CNN's Erin Burnett on Monday night tried to get former U.S. Attorney General Michael Mukasey to admit that President Donald Trump committed treason with his alleged Russian connections, but Mukasey pushed back, saying law is different than opinion and that Trump did not break the law.
Burnett read part of a statement from Attorney General Jeff Sessions saying that he has not read every correspondence between Russia and the campaign, the American Mirror reported Tuesday.
"It sounded, from reading that, like he's trying to give himself cover in case something improper did happen," Burnett said. "I mean this isn't a full-throated defense. This is, ‘Every contact may not be improper, but I haven't looked at these.'"

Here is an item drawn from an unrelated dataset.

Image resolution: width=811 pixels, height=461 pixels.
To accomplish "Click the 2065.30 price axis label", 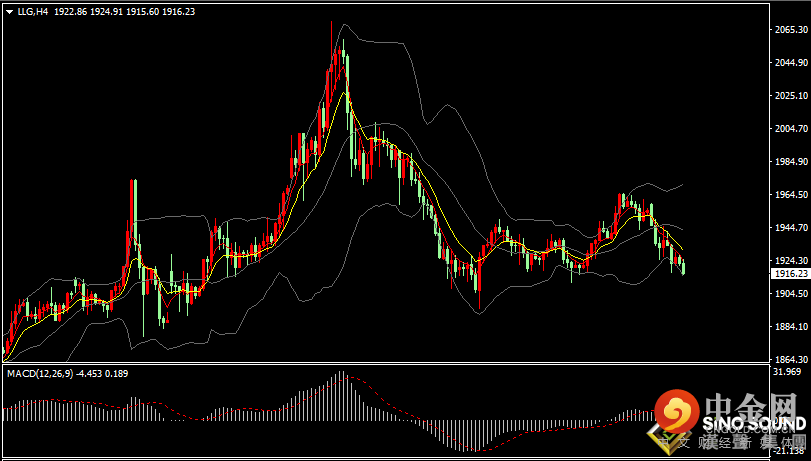I will coord(789,30).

Mukasey did not take the bait.
"That's what any person would say in his position," he said. "He hasn't looked at them, nor should he waste his time looking at them."
Burnett asked if Sessions should recuse himself from being the special prosecutor, as Rep. Darrell Issa (R., Calif.) suggested, but Mukasey cut her off.

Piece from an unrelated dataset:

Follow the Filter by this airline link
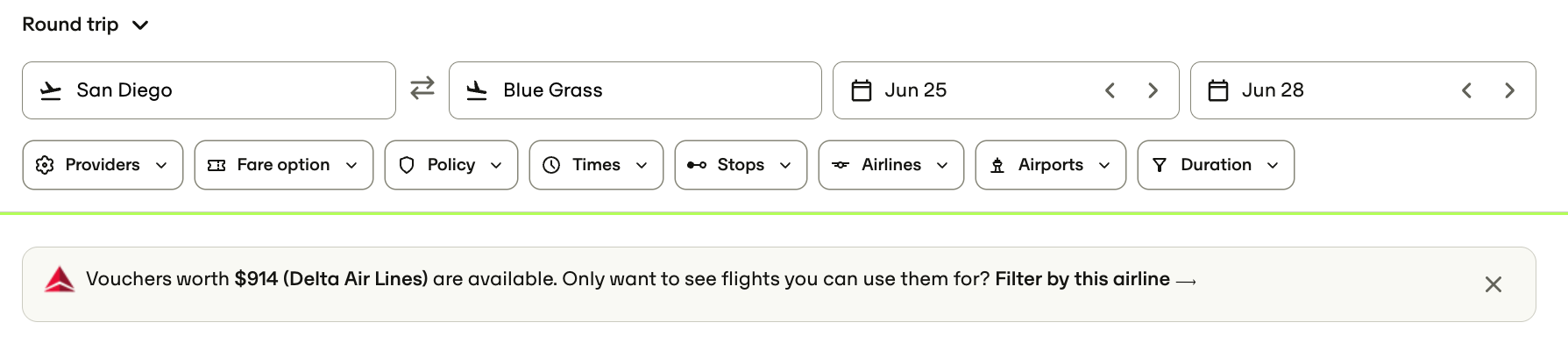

"No! Special prosecutor of what?" he asked. "Where's the crime? We haven't even named the crime, let alone suggested that charges are going to be brought."
"So, you're saying until Congress comes out and says, ‘Here's the proof that we now see that there was connections between the Trump campaign and Russians known to U.S. intelligence,' if and then, and only then, then you would say–because that would possibly be a criminal act, right?" Burnett asked.
"No," Mukasey said. "It wouldn't."
Burnett asked if he felt that way even if it was confirmed that Trump and the Russians talked about working together.
Mukasey said that if that were the case, the only thing Trump would violate is the Logan Act, which bars U.S. citizens from having private communications with foreign governments to affect foreign policy. Mukasey also pointed out that no one has been prosecuted under this act since 1793.
Burnett continued to push her guest.
"Right," she said. "But, I'm talking about collusion or, ‘It would be great if you could find things on Hillary Clinton,' those sorts of conversations. That would be treason, right?"
Mukasey was surprised.
"What?" he said.
"No?" Burnett asked.
"No," he said.
Burnett asked if that meant Mukasey was fine with it, and he explained that law is different than what people are "fine with."
"It's not a question of being ‘fine with it,'" he said. "I'm not fine with it, but there's a difference between treason and what I'm fine with or not. And saying, ‘You ought to get stuff on Hillary Clinton,' believe it or not, is not a crime, even if you're saying it to the Russians."